You are viewing a plain text version of this content. The canonical link for it is here.
Posted to httpclient-users@hc.apache.org by Scott Shen <ic...@gmail.com> on 2007/12/27 18:16:33 UTC

The character set about the PostMethod class

Dear friends:

    I am a developer in Chinese and a user of HttpClient component of Apache
Software Foundation. I am very happy to use this component which takes much
convenience for my

work, hence, I extend my thankfulness to all developers of this component.
But, I also encounter some trouble. The PostMehod posts the data to a URL
which cannot set the character

set automatically according to the Locale of the computer system(s). For
instance, In China, the character set may be the GBK, GB2312 or UTF8, but
the PostMethod cannot

automatically config the encoding style. So, I suggest that you may set
the character set in the HttpMethodBase class' method getRequestCharSet()
from the getContentCharSet

method, and if,  the http headers not specify a Contnet-Type header, you may
get the character set from the Locale of the computer system. So that the
problem of encoding can be

avoided.  The  (DEFAULT_CHARSET = "ISO-8859-1") may not suit for any
computer system.

   Extend my best wishes to you.


Scott S.

Re: The character set about the PostMethod class

Posted by Roland Weber <os...@dubioso.net>.
Hello Scott,

>     I am a developer in Chinese and a user of HttpClient component of Apache
> Software Foundation. I am very happy to use this component which takes much
> convenience for my
> work, hence, I extend my thankfulness to all developers of this component.

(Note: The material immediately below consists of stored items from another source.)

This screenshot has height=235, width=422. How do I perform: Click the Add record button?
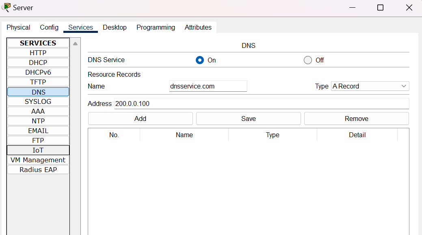140,119
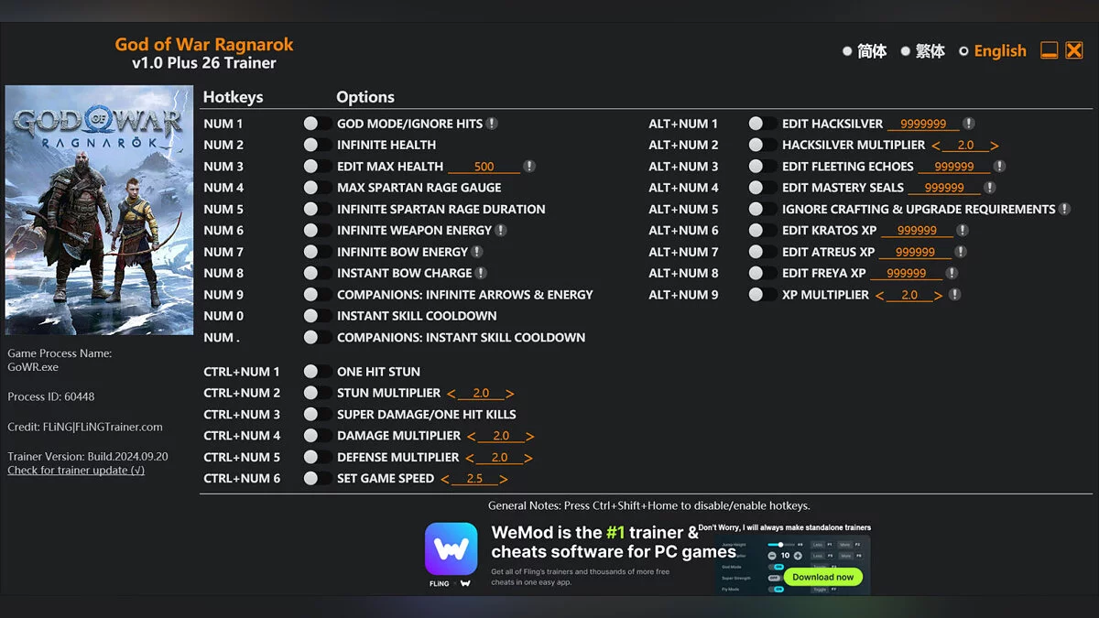Screen dimensions: 1099x618
Task: Click the God of War Ragnarok cover art
Action: [99, 211]
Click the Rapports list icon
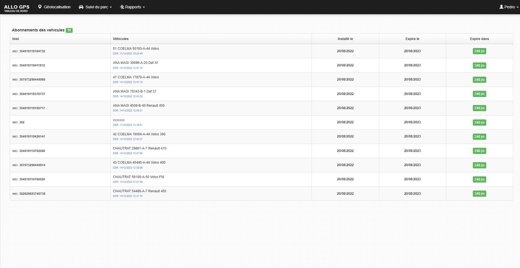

Thanks, it's always good to learn that somebody finds our stuff useful.

> the http headers not specify a Contnet-Type header, you may
> get the character set from the Locale of the computer system.

I'm afraid that would be a very bad move. We do not have the resources
of a company like Sun, who can test their deliverables on a variety of
platforms with different characteristics like locale settings. We are
just a handful of core developers spending their spare time on this
project.
One of the most important characteristics of a library, from my point
of view, is predictable behaviour. If we allowed system properties to
affect the behaviour of HttpClient, we would be begging for trouble.
Let's take the locale example, since you mentioned it. Suddenly, people
would report that they are having problems on platform with a specific
locale, which none of the developers here uses. So how are we supposed
to help them? I can't change my system to a Big5 or ShiftJIS locale
without risking to make it unusable. And the same problem would be
introduced to _every_ application using HttpClient.
I hope you understand that this is absolutely impossible. We are
providing libraries that (we hope) behave identically on all systems,
regardless of the locale or other system settings that do not directly
affect IO. In fact, a lot of effort has been spent in the past to make
sure that HttpClient works correctly even on platforms like OS/390
(aka z/OS) which uses EBCDIC instead of ASCII based character sets.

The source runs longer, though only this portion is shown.